[[ INFORMATION PROVIDED open ]]

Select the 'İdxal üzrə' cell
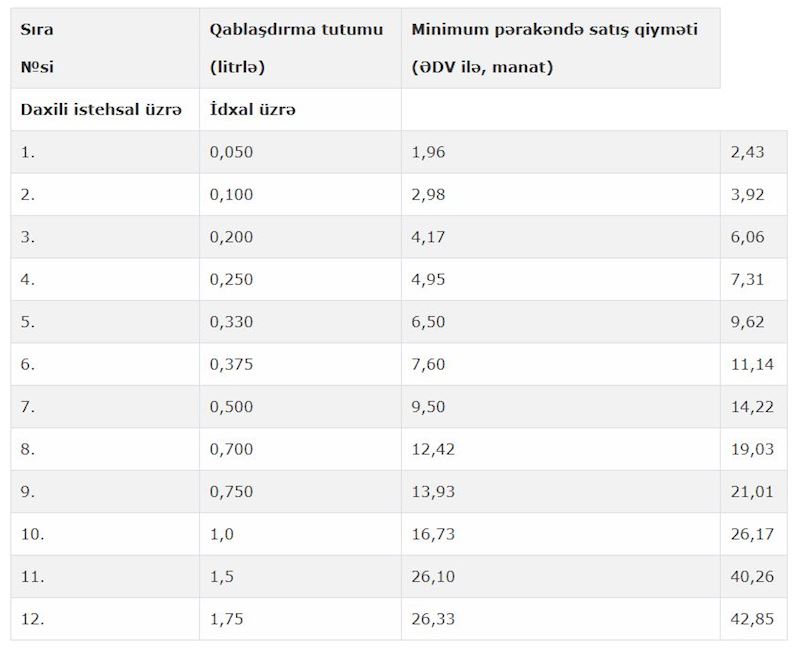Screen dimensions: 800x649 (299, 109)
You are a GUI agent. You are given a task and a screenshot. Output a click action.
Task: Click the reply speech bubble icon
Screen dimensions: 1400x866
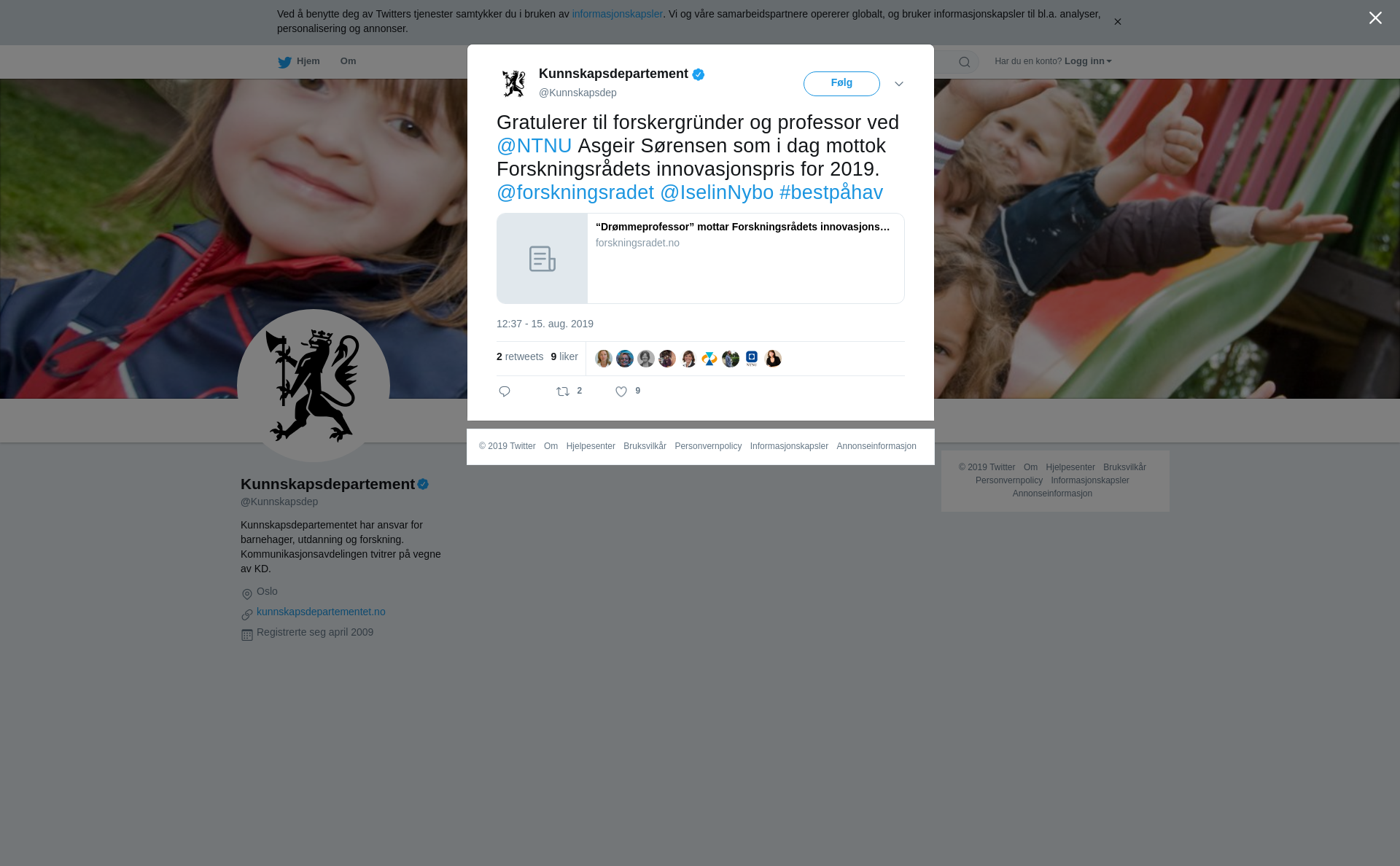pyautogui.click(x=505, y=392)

[[ INFORMATION PROVIDED closed ]]

- PROBLEM TO WORK ON -
Omit the pictures, and please restate word for word the lines running from the line with "You are a GUI" to the end of the entries.

- ANSWER BOX -
You are a GUI agent. You are given a task and a screenshot. Output a click action.
Task: Click the reply speech bubble icon
Screen dimensions: 1400x866
pyautogui.click(x=505, y=392)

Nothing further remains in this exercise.